Copy the lines below word for word, leaving out every picture.

____________

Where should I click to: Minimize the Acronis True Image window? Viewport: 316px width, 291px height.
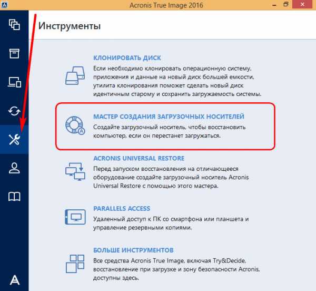tap(270, 5)
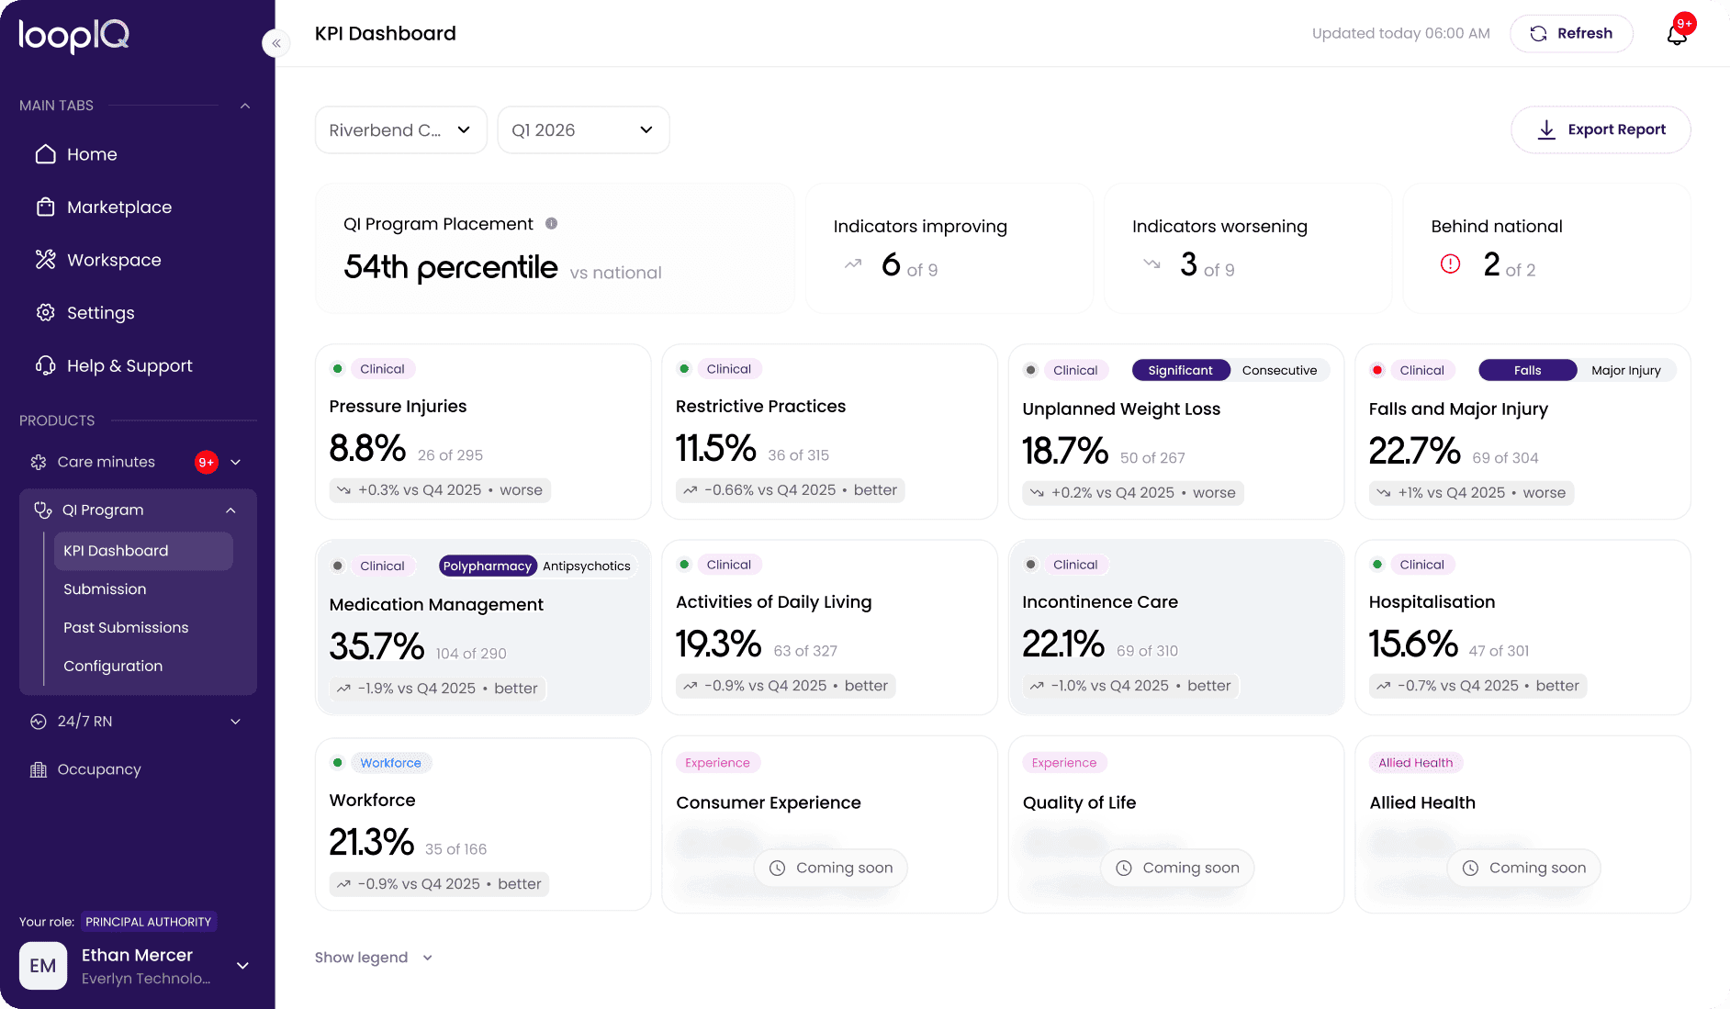Switch Unplanned Weight Loss to Consecutive
Viewport: 1730px width, 1009px height.
1279,370
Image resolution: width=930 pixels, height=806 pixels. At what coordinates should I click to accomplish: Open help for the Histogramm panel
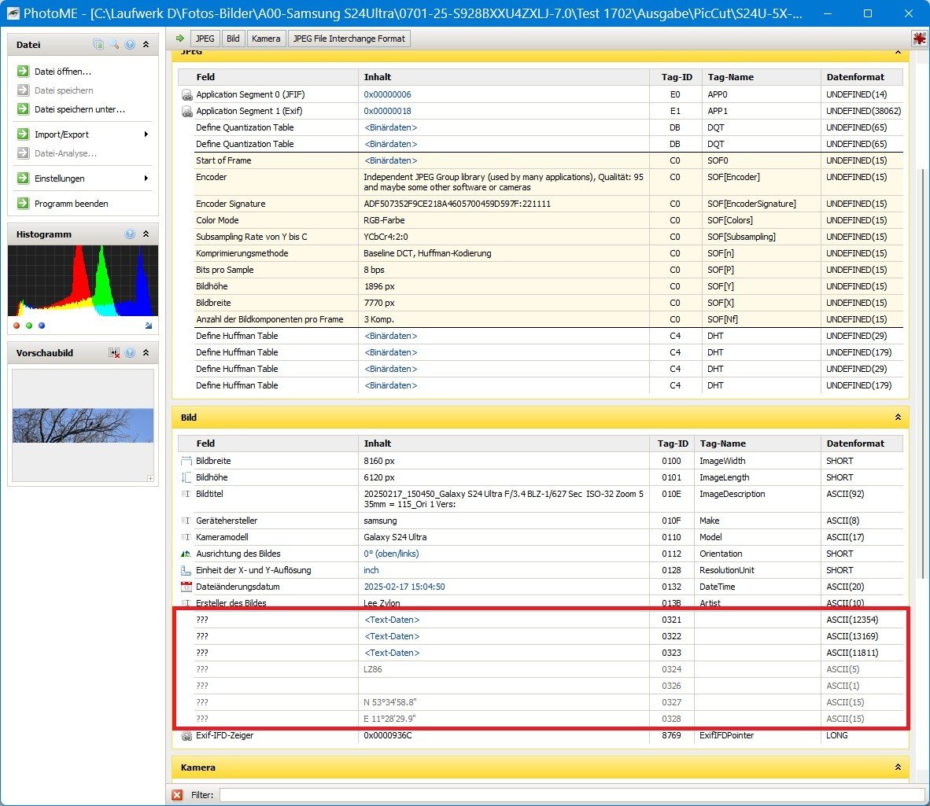(x=130, y=234)
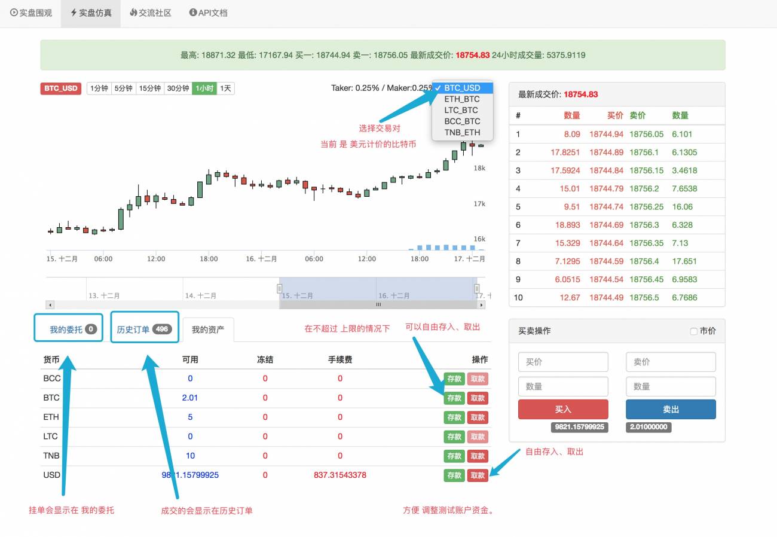777x537 pixels.
Task: Click the 买价 price input field
Action: tap(562, 361)
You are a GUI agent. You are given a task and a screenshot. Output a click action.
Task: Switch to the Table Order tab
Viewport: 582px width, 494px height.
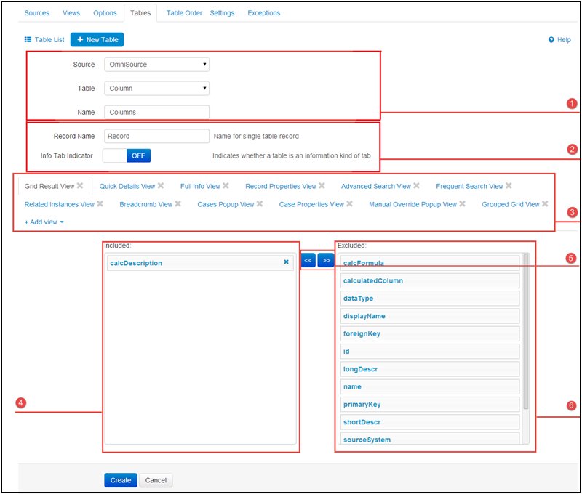[x=184, y=13]

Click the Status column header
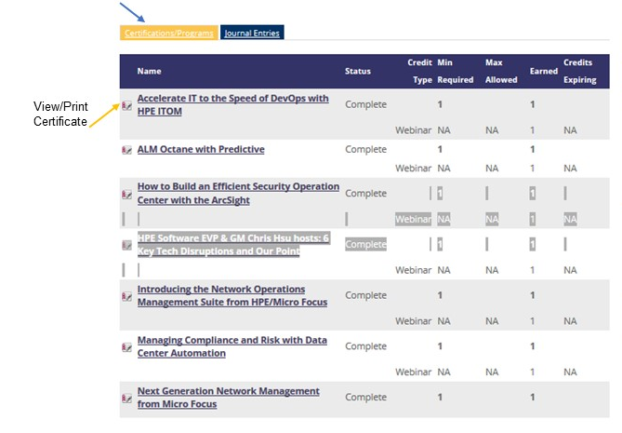(x=357, y=71)
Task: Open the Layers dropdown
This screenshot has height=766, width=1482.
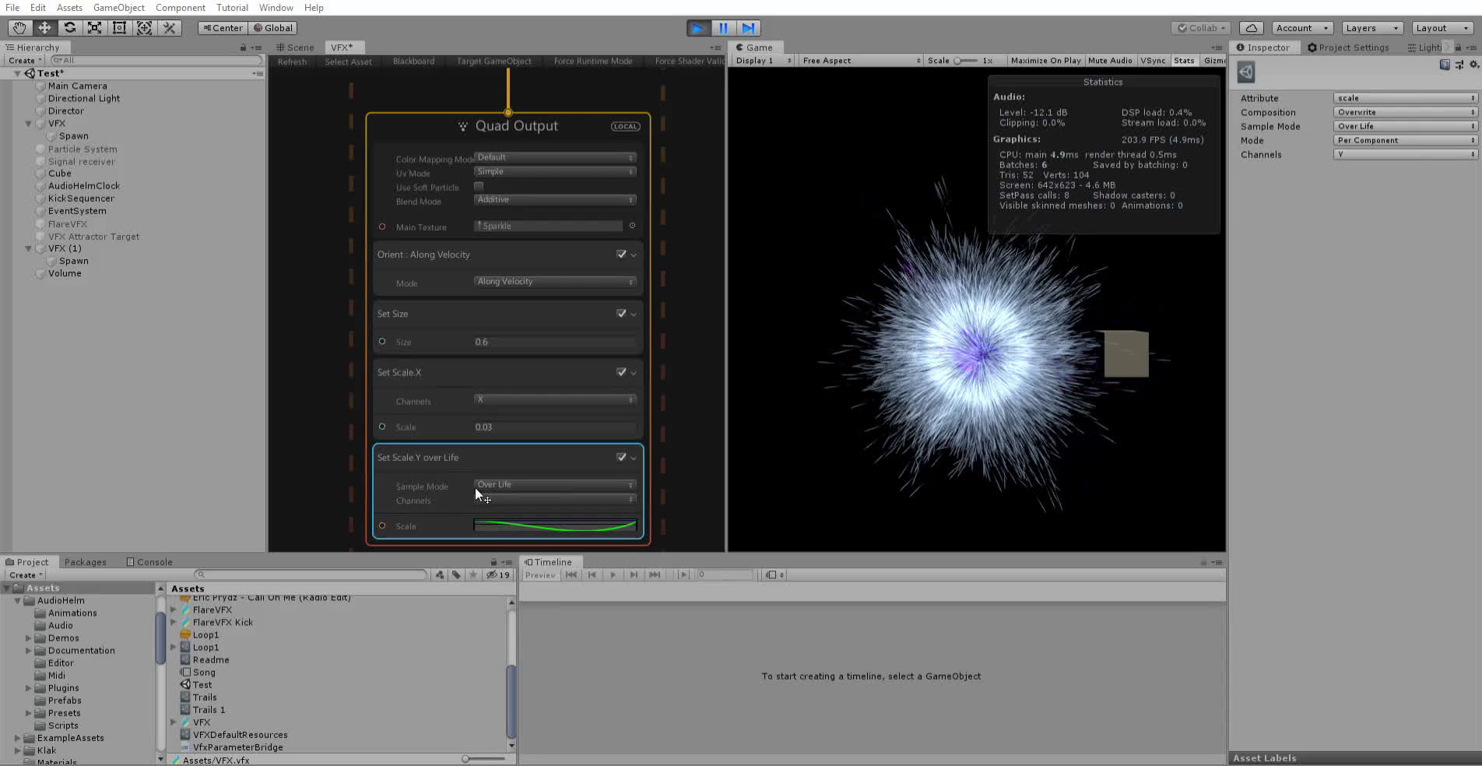Action: tap(1371, 28)
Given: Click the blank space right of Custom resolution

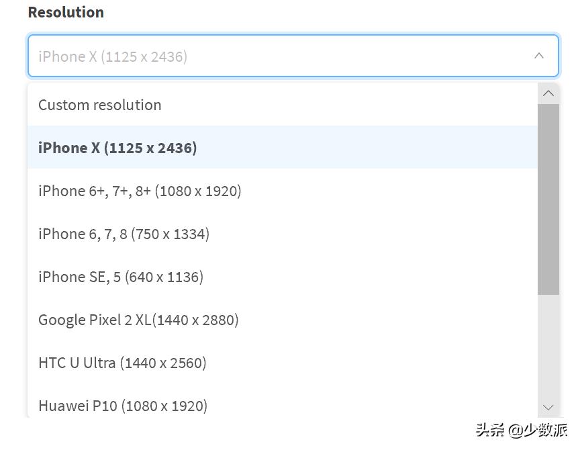Looking at the screenshot, I should [x=349, y=105].
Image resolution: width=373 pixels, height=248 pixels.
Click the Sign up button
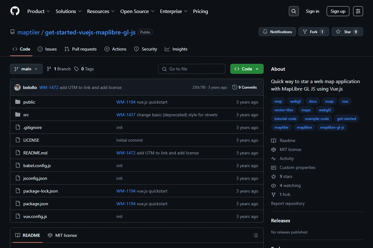click(338, 11)
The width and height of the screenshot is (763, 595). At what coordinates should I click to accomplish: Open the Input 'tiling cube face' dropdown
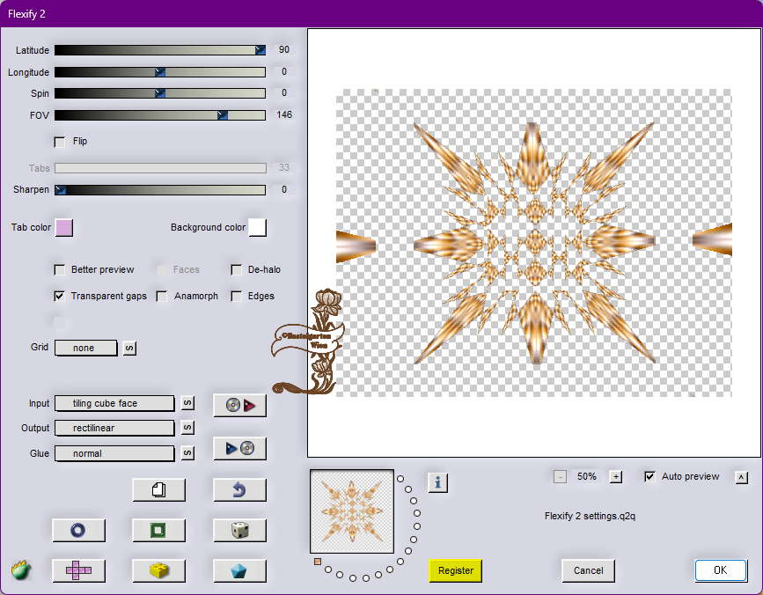point(114,403)
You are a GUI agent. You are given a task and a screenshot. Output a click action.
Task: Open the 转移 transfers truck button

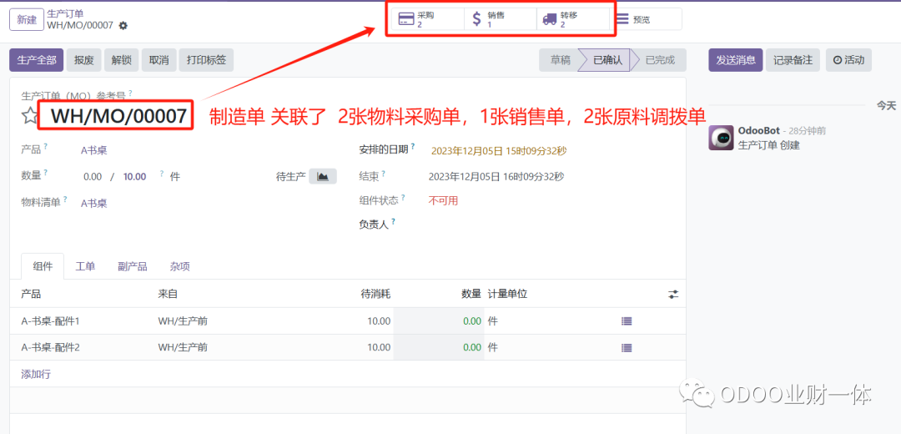(x=571, y=19)
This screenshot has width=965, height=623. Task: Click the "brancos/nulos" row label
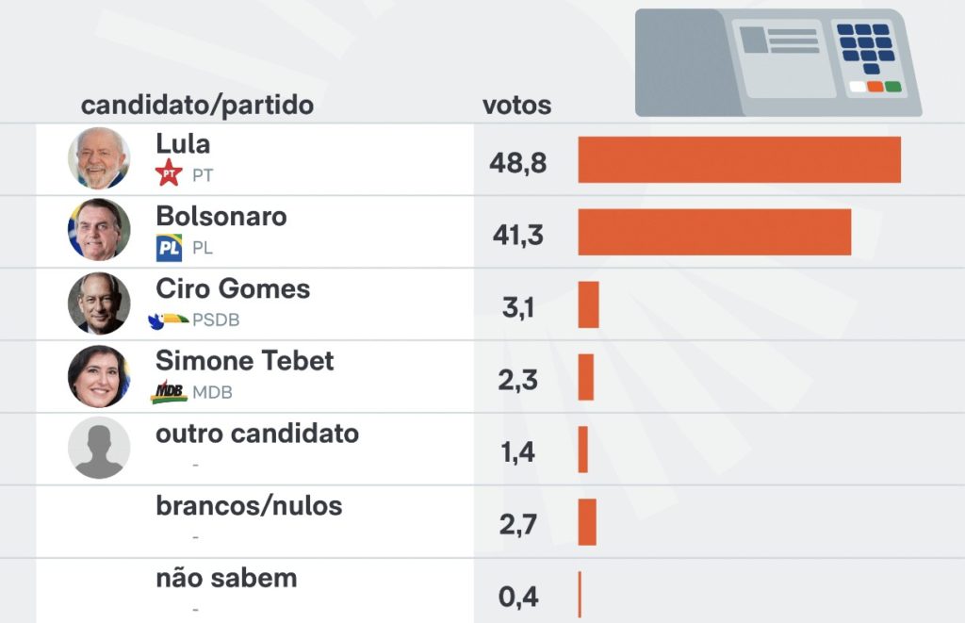249,506
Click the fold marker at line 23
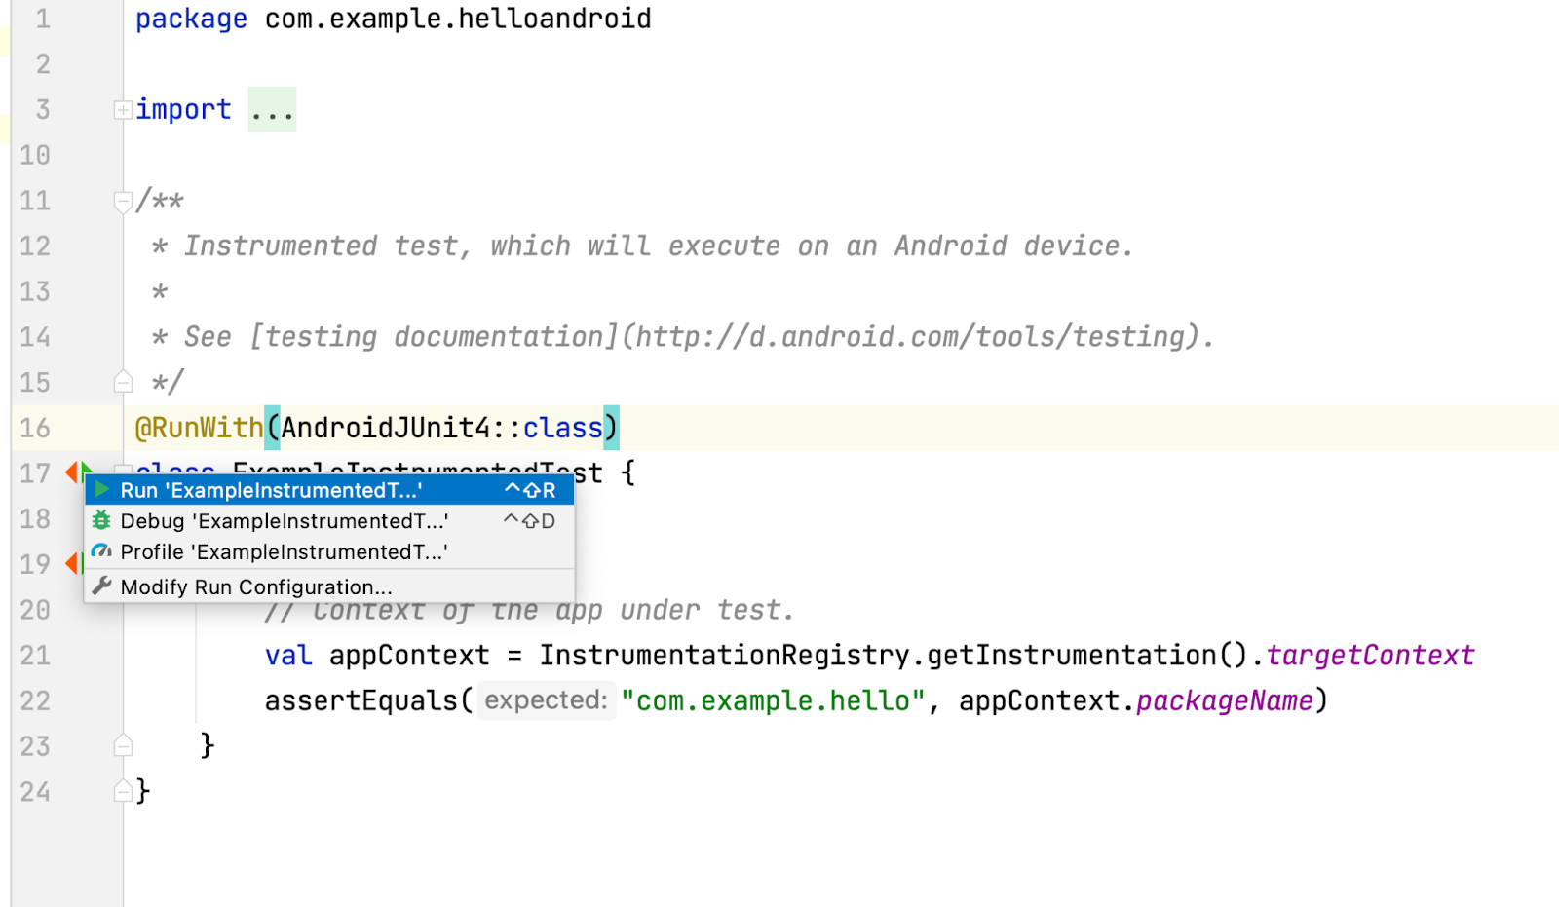This screenshot has width=1559, height=907. point(123,745)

____________

### The reply
Where should I click to: Minimize the Acronis True Image window? Viewport: 316px width, 291px height.
tap(270, 5)
Switch Unplanned Weight Loss to Consecutive
Viewport: 1730px width, 1009px height.
1279,370
Image resolution: width=930 pixels, height=806 pixels. At what coordinates should I click to accomplish: Open help for the Histogramm panel
(x=130, y=234)
777x537 pixels.
Task: Click the 买价 price input field
Action: tap(562, 361)
You are a GUI agent. You are given a task and a screenshot. Output a click action.
Task: Switch to the Table Order tab
Viewport: 582px width, 494px height.
[x=184, y=13]

Click the Status column header
(x=357, y=71)
Task: Open the Layers dropdown
This screenshot has height=766, width=1482.
Action: tap(1371, 28)
Given: Click the blank space right of Custom resolution

Looking at the screenshot, I should [x=349, y=105].
Image resolution: width=373 pixels, height=248 pixels.
Click the Sign up button
click(338, 11)
The width and height of the screenshot is (763, 595). At what coordinates should I click to accomplish: Open the Input 'tiling cube face' dropdown
point(114,403)
You are a GUI agent. You are given a task and a screenshot. Output a click action.
Task: Open the 转移 transfers truck button

(x=571, y=19)
This screenshot has width=965, height=623. Task: Click the "brancos/nulos" row label
249,506
Click the fold marker at line 23
This screenshot has width=1559, height=907. point(123,745)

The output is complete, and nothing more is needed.